Em várias situações me deparei com mulheres que nunca observaram a sua vulva, que não sabem que temos três orifícios com diferentes funções e até que assumem que a urina sai do mesmo orifício que a menstruação.
É minha função acolher, informar, ensinar e orientar estas mulheres, sem julgamento.
Na prática clínica, também encontro mulheres que já adaptaram a sua vida à disfunção pélvica: evitam sair de casa com medo da urgência urinária, limitam atividades que gostam por causa das perdas de urina, restringem a intimidade com os seus parceiros, ou vivem com dor sem perceber que existe solução. Estas limitações não são apenas físicas; interferem na autoestima, nas relações e no prazer de viver.
O que poderia ser resolvido com informação, exercícios específicos e acompanhamento especializado transforma-se em sofrimento silencioso. Mas com acompanhamento adequado, uma mulher pode voltar a correr, dançar ou simplesmente aproveitar momentos íntimos sem medo ou vergonha — conquistas que devolvem confiança e alegria ao dia a dia.
Falar é cuidar
A Fisioterapia Pélvica surge como ponte entre o problema e a solução. Através da avaliação individualizada, exercícios de reeducação, treino muscular e educação sobre o corpo, é possível prevenir complicações, recuperar função e devolver autonomia e qualidade de vida.
Esta especialidade não é apenas para quem já tem sintomas — é para quem quer prevenir problemas e manter a liberdade de viver plenamente em qualquer idade.

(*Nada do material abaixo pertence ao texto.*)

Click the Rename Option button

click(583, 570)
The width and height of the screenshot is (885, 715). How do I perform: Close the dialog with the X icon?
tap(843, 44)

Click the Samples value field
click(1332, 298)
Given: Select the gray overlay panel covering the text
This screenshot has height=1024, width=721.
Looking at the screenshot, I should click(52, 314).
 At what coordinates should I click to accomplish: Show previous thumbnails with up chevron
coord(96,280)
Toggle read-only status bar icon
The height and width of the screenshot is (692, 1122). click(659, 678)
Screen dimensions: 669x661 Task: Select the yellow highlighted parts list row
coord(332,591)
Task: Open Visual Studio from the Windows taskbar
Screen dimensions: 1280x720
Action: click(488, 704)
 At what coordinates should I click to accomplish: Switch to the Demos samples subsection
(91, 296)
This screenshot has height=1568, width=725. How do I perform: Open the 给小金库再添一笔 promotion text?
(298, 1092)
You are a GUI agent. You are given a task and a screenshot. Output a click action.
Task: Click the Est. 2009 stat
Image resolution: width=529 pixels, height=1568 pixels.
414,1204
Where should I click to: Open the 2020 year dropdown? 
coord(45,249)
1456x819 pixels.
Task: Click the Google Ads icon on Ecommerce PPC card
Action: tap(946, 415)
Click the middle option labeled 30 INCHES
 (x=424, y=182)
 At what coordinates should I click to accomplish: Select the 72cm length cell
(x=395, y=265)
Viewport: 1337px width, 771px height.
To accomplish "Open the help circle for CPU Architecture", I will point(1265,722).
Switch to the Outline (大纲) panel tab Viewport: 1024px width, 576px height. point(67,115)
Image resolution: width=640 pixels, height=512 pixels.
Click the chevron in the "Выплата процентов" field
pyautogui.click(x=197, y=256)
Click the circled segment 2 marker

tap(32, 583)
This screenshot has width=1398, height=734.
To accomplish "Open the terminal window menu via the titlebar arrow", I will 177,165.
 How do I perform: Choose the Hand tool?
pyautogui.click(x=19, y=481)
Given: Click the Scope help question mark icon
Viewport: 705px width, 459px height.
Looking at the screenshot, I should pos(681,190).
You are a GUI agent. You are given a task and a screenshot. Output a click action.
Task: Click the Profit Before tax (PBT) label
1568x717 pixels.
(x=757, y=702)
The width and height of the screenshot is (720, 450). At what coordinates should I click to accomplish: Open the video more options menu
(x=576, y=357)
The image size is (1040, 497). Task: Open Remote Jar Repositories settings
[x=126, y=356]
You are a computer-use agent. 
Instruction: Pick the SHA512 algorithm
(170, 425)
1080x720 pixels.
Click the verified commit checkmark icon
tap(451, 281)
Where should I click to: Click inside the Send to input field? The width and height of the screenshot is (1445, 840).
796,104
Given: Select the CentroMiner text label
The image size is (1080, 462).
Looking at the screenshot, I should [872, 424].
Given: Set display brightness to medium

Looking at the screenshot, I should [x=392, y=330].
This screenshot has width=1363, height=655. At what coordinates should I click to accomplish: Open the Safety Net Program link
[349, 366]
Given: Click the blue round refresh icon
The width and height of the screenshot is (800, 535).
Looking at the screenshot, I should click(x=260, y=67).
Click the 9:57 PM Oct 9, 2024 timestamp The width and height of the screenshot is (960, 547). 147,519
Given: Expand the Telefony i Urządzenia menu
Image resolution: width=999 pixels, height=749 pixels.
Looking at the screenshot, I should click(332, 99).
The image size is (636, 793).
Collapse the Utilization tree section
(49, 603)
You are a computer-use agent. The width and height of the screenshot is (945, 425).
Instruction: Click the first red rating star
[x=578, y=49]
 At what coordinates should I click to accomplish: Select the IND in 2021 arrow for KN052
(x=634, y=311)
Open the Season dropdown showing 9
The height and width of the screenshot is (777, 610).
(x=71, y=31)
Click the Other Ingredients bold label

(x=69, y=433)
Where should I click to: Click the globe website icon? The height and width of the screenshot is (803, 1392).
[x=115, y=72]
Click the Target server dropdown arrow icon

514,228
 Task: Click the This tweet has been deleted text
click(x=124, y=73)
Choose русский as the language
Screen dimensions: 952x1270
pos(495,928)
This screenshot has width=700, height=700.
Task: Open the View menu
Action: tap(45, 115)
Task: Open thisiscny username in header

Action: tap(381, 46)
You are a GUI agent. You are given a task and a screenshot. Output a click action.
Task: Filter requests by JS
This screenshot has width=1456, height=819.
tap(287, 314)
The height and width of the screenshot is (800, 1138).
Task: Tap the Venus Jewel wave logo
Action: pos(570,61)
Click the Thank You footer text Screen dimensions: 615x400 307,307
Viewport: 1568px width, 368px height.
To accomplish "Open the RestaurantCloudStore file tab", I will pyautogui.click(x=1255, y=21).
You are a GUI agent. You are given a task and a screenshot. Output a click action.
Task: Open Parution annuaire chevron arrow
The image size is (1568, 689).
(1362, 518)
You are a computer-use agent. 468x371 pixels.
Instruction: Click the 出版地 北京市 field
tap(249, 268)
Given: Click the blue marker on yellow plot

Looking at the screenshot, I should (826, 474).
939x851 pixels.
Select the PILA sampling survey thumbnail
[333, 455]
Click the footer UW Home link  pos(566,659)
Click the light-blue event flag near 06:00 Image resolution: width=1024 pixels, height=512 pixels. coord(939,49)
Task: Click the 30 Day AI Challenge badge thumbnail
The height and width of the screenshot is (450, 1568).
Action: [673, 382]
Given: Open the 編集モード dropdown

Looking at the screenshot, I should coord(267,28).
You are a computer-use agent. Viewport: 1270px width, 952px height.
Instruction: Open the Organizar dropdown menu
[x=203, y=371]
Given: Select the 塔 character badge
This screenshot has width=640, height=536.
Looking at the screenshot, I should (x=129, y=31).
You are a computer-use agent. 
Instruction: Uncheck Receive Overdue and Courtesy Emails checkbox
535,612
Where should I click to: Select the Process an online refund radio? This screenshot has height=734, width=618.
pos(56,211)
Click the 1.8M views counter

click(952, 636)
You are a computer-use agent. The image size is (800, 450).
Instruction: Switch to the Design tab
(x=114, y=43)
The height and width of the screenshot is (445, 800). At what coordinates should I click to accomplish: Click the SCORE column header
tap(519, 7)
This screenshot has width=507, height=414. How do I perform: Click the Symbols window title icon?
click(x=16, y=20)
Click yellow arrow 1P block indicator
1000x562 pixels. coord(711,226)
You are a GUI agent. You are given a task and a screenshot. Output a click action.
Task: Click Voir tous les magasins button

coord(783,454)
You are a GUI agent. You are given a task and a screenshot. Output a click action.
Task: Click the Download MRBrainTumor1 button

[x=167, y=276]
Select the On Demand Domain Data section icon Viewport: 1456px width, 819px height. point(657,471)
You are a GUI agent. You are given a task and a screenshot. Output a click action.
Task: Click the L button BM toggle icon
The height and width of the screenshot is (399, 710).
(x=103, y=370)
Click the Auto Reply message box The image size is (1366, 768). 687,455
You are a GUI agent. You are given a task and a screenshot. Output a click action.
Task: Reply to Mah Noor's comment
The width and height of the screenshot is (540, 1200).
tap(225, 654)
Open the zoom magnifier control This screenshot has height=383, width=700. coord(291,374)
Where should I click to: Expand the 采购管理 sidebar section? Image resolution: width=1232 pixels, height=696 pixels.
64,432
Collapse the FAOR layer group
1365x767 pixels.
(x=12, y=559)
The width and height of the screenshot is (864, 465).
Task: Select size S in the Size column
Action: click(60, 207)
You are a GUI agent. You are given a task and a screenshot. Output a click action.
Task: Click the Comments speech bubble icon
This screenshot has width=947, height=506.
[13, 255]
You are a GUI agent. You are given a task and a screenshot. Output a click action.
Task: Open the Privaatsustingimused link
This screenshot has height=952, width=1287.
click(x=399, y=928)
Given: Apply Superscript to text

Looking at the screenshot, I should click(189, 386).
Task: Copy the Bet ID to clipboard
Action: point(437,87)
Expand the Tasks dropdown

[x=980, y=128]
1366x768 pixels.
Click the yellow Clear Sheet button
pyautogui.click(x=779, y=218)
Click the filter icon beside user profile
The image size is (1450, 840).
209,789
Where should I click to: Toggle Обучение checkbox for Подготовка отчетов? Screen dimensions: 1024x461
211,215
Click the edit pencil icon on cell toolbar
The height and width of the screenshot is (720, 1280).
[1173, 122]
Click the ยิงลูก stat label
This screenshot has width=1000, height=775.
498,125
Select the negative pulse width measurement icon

Uma avó não deve deixar de pegar no neto ao colo por causa da incontinência urinária. Uma mãe não precisa evitar os momentos de lazer com os filhos por medo da urgência urinária. Uma mulher não deve sentir-se constrangida em momentos íntimos por desconforto e dor. Uma adolescente não deve sofrer com dor incapacitante a cada menstruação. Em cada idade, a saúde pélvica influencia o dia a dia, a autoestima e o prazer de viver.
Mas tão importante quanto o tratamento é, também, o diálogo aberto. Falar sobre saúde pélvica é normalizar o corpo, reduzir a vergonha e criar uma rede de apoio entre profissionais e as mulheres. Cada conversa é um passo para empoderamento e autocuidado.
A saúde pélvica não deve ser motivo de sussurro, mas de orgulho e cuidado. Procurar informação, pedir ajuda e cuidar do corpo são atos de coragem e autocuidado. O tabu pode ser quebrado quando cada mulher percebe que o seu corpo merece atenção, respeito e cuidado — e que falar sobre ele é, acima de tudo, um ato de amor-próprio.